Photo Copyright © 2021 by Karl Meyer

This is the Rock Dam pool in the Connecticut River at Montague MA on March 10, 2021–just a month from the date male Connecticut River shortnose sturgeon will begin arriving here at the only documented natural spawning habitat for this federal- and state- endangered migrant in this ecosystem. The Rock Dam has been bathed in a grim red soup leaching out of the failing riverbanks adjacent to the Turners Falls power canal–just 400 feet distant, throughout the fall and winter. The riverbanks continue to crumble and ooze into this cobble lined pool today.

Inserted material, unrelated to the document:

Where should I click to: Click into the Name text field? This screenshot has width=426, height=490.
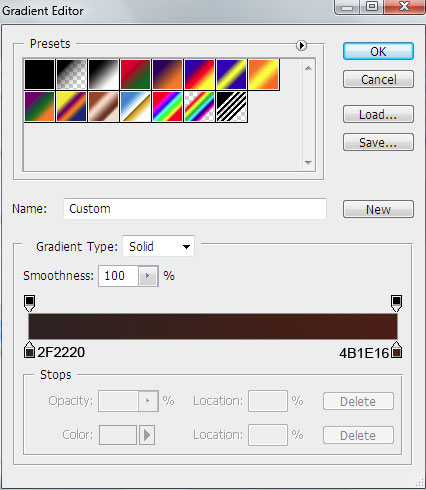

What is contained in the red sludge oozing from the crumbling banks besides the long-known iron and manganese? Is it harmful to developing early life stage sturgeon? What is its source, with the diverted Connecticut’s flow looming just above and 400 feet away–as pulses of its current are run through the Turners Falls power canal? Is it actually the Connecticut River trying to return to its own natural riverbed? Is the canal dike failing? Who is responsible for stopping the riverbank failures here–for enforcing the Endangered Species Act, Clean Water Act, to name just a few–at the Commonwealth and at the federal levels??

And, where oh where can you find a river watchdog with a legal team, an enforcement mandate, and an injunction weeks before these endangered fish return? Certainly not on the Connecticut River.

Clean water. Healthy habitat. Thriving communities. That is the banner slogan of the Connecticut River Watershed Council, recently renamed the Connecticut River Conservancy. Here is a month old statement from that outfit: “We’re not going to test it,” Andrew Fisk, Director, Connecticut River Conservancy. Fisk, who has a water quality testing lab at his Greenfield office, also sits at the head of the Connecticut River Atlantic Salmon Commission. The CRC also sits on the CT River Streambank Erosion Committee, and sponsors cultural programming that would beg an investigation and the preservation of the failing banks at this ancient fishing site.


March 10, 2021. Looking up the Connecticut River’s grim failing riveranks on FirstLight Power-owned property at the Rock Dam site in Cabot Woods, adjacent to the TF power Canal.Photo Copyright © 2021 by Karl Meyer

NATIONAL MARINE FISHERIES SERVICE out of Gloucester MA, under the National Oceanographic and Atmospheric Administration, has lead responsibility for the Connecticut River shortnose sturgeon. Shortnose sturgeon fall under their Office of Protected Resources. Though their representatives including Kimberly Damon-Randall, Julie Crocker, and and Michael Pentony have attended some of the bi-annual federal-state meetings here on the Connecticut, NMFS has sat mum and on its hands, as the critical habitat continues failing for the shortnose sturgeon at Rock Dam. No investigation, no protection, no worries.

TEXT IMMEDIATELY BELOW IS FROM THE NOAA/NMFS website:

“NOAA Fisheries and the U.S. Fish and Wildlife Service share responsibility for implementing the ESA. NOAA Fisheries is responsible for endangered and threatened marine and anadromous species—from whales and seals to sharks, salmon, and corals.

Under the ESA, the federal government has the responsibility to protect:
Endangered species—species that are in danger of extinction throughout all or a significant portion of their range.
Threatened species—species that are likely to become endangered in the foreseeable future.
Critical habitat—specific areas that are:

Within the geographical area occupied by the species at the time of listing, if they contain physical or biological features essential to conservation, and those features may require special management considerations or protection.”


March 11, 2021. Here, a woman stands in the a compact-car size sink hole along with disappearing hemlock saplings on the Connecticut River bank that’s slumping into Rock Dam spawning habitat.Photo Copyright © 2021 by Karl Meyer


Here that same woman stands looking directly up at that sink hole from below on the Connecticut River bank. She’s seen atop further, newer slumping sludge now heading into the river and Rock Dam spawning habitat on March 11, 2021.Photo Copyright © 2021 by Karl Meyer

Photo Copyright © 2021 by Karl Meyer

And these following three pictures, all from March 28,2021–less than two weeks before the first shortnose sturgeon arrive here, show the grim and burgeoning sludge and intrusions into critical Connecticut River spawning habitat at the Rock Dam. The main stem river in all photos is to the left.

Riverbank and species protection here, both federal and state, falls under the current Federal Energy Regulatory Commission license to operate facilities on the Connecticut River.

How can so many institutions fail so miserably at protecting the public’s river?